[What the task asks] Format every line of the data below as a JSON list of strings, one string per line, with blank lines omitted.

[Provided data]
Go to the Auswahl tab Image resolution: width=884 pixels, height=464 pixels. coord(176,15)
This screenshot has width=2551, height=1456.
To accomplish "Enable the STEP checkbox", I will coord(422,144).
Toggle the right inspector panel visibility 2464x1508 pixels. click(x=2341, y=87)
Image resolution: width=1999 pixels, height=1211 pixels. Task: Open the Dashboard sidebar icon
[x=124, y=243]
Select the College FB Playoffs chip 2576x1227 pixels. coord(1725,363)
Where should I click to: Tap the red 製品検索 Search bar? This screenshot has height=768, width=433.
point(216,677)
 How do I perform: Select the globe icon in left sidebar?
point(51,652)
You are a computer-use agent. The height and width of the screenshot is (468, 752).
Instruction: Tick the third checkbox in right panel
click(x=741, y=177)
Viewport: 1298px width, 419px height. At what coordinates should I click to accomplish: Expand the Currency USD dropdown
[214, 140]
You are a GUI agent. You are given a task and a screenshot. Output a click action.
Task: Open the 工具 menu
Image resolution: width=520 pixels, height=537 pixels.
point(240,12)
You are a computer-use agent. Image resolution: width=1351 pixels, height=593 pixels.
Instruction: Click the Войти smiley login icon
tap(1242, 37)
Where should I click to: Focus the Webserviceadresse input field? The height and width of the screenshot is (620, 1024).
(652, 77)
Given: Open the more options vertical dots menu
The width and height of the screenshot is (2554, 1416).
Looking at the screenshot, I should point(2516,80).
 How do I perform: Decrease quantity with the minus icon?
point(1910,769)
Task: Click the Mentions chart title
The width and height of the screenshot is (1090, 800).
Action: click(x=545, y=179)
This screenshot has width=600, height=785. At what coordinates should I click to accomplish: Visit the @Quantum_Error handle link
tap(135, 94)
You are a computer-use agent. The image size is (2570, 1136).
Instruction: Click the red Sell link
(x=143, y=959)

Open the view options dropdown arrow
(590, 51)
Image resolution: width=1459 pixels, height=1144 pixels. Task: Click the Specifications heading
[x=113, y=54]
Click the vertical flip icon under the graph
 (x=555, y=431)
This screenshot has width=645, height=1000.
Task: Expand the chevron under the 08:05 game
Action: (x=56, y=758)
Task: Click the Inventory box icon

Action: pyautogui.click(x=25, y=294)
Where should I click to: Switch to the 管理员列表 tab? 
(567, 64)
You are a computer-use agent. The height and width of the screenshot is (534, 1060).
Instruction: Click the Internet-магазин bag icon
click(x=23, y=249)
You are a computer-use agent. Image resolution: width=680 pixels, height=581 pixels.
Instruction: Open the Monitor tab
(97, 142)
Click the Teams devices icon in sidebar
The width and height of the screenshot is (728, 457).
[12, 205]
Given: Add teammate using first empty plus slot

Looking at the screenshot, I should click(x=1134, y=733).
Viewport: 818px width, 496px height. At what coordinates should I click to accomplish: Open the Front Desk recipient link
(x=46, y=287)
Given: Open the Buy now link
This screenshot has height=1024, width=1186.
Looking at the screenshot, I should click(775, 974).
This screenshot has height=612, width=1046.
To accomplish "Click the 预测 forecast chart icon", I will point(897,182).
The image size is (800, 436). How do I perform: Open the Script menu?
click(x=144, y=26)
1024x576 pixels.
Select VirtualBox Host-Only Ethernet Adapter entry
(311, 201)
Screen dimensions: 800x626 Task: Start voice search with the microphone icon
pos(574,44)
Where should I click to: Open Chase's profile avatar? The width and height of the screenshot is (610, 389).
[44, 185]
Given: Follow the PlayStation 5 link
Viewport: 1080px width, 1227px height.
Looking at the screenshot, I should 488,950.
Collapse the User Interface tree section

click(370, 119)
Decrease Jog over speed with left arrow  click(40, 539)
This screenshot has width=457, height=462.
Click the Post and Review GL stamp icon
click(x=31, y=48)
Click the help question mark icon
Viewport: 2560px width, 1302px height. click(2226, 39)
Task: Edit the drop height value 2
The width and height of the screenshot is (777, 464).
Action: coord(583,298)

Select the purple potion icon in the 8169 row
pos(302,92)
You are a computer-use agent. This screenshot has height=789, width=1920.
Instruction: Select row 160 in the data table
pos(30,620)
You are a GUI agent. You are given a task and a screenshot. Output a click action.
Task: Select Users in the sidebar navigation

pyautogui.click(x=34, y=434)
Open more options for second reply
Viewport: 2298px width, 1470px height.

[Answer to the task]
[
  "Go to the Auswahl tab Image resolution: width=884 pixels, height=464 pixels. coord(176,15)",
  "This screenshot has width=2551, height=1456.",
  "To accomplish \"Enable the STEP checkbox\", I will coord(422,144).",
  "Toggle the right inspector panel visibility 2464x1508 pixels. click(x=2341, y=87)",
  "Image resolution: width=1999 pixels, height=1211 pixels. Task: Open the Dashboard sidebar icon",
  "[x=124, y=243]",
  "Select the College FB Playoffs chip 2576x1227 pixels. coord(1725,363)",
  "Where should I click to: Tap the red 製品検索 Search bar? This screenshot has height=768, width=433.",
  "point(216,677)",
  " How do I perform: Select the globe icon in left sidebar?",
  "point(51,652)",
  "You are a computer-use agent. The height and width of the screenshot is (468, 752).",
  "Instruction: Tick the third checkbox in right panel",
  "click(x=741, y=177)",
  "Viewport: 1298px width, 419px height. At what coordinates should I click to accomplish: Expand the Currency USD dropdown",
  "[214, 140]",
  "You are a GUI agent. You are given a task and a screenshot. Output a click action.",
  "Task: Open the 工具 menu",
  "Image resolution: width=520 pixels, height=537 pixels.",
  "point(240,12)",
  "You are a computer-use agent. Image resolution: width=1351 pixels, height=593 pixels.",
  "Instruction: Click the Войти smiley login icon",
  "tap(1242, 37)",
  "Where should I click to: Focus the Webserviceadresse input field? The height and width of the screenshot is (620, 1024).",
  "(652, 77)",
  "Given: Open the more options vertical dots menu",
  "The width and height of the screenshot is (2554, 1416).",
  "Looking at the screenshot, I should point(2516,80).",
  " How do I perform: Decrease quantity with the minus icon?",
  "point(1910,769)",
  "Task: Click the Mentions chart title",
  "The width and height of the screenshot is (1090, 800).",
  "Action: click(x=545, y=179)",
  "This screenshot has width=600, height=785. At what coordinates should I click to accomplish: Visit the @Quantum_Error handle link",
  "tap(135, 94)",
  "You are a computer-use agent. The image size is (2570, 1136).",
  "Instruction: Click the red Sell link",
  "(x=143, y=959)",
  "Open the view options dropdown arrow",
  "(590, 51)",
  "Image resolution: width=1459 pixels, height=1144 pixels. Task: Click the Specifications heading",
  "[x=113, y=54]",
  "Click the vertical flip icon under the graph",
  " (x=555, y=431)",
  "This screenshot has width=645, height=1000.",
  "Task: Expand the chevron under the 08:05 game",
  "Action: (x=56, y=758)",
  "Task: Click the Inventory box icon",
  "Action: pyautogui.click(x=25, y=294)",
  "Where should I click to: Switch to the 管理员列表 tab? ",
  "(567, 64)",
  "You are a computer-use agent. The height and width of the screenshot is (534, 1060).",
  "Instruction: Click the Internet-магазин bag icon",
  "click(x=23, y=249)",
  "You are a computer-use agent. Image resolution: width=680 pixels, height=581 pixels.",
  "Instruction: Open the Monitor tab",
  "(97, 142)",
  "Click the Teams devices icon in sidebar",
  "The width and height of the screenshot is (728, 457).",
  "[12, 205]",
  "Given: Add teammate using first empty plus slot",
  "Looking at the screenshot, I should click(x=1134, y=733).",
  "Viewport: 818px width, 496px height. At what coordinates should I click to accomplish: Open the Front Desk recipient link",
  "(x=46, y=287)",
  "Given: Open the Buy now link",
  "This screenshot has height=1024, width=1186.",
  "Looking at the screenshot, I should click(775, 974).",
  "This screenshot has height=612, width=1046.",
  "To accomplish \"Click the 预测 forecast chart icon\", I will point(897,182).",
  "The image size is (800, 436). How do I perform: Open the Script menu?",
  "click(x=144, y=26)",
  "1024x576 pixels.",
  "Select VirtualBox Host-Only Ethernet Adapter entry",
  "(311, 201)",
  "Screen dimensions: 800x626 Task: Start voice search with the microphone icon",
  "pos(574,44)",
  "Where should I click to: Open Chase's profile avatar? The width and height of the screenshot is (610, 389).",
  "[44, 185]",
  "Given: Follow the PlayStation 5 link",
  "Viewport: 1080px width, 1227px height.",
  "Looking at the screenshot, I should 488,950.",
  "Collapse the User Interface tree section",
  "click(370, 119)",
  "Decrease Jog over speed with left arrow  click(40, 539)",
  "This screenshot has width=457, height=462.",
  "Click the Post and Review GL stamp icon",
  "click(x=31, y=48)",
  "Click the help question mark icon",
  "Viewport: 2560px width, 1302px height. click(2226, 39)",
  "Task: Edit the drop height value 2",
  "The width and height of the screenshot is (777, 464).",
  "Action: coord(583,298)",
  "Select the purple potion icon in the 8169 row",
  "pos(302,92)",
  "You are a computer-use agent. This screenshot has height=789, width=1920.",
  "Instruction: Select row 160 in the data table",
  "pos(30,620)",
  "You are a GUI agent. You are given a task and a screenshot. Output a click action.",
  "Task: Select Users in the sidebar navigation",
  "pyautogui.click(x=34, y=434)",
  "Open more options for second reply",
  "Viewport: 2298px width, 1470px height."
]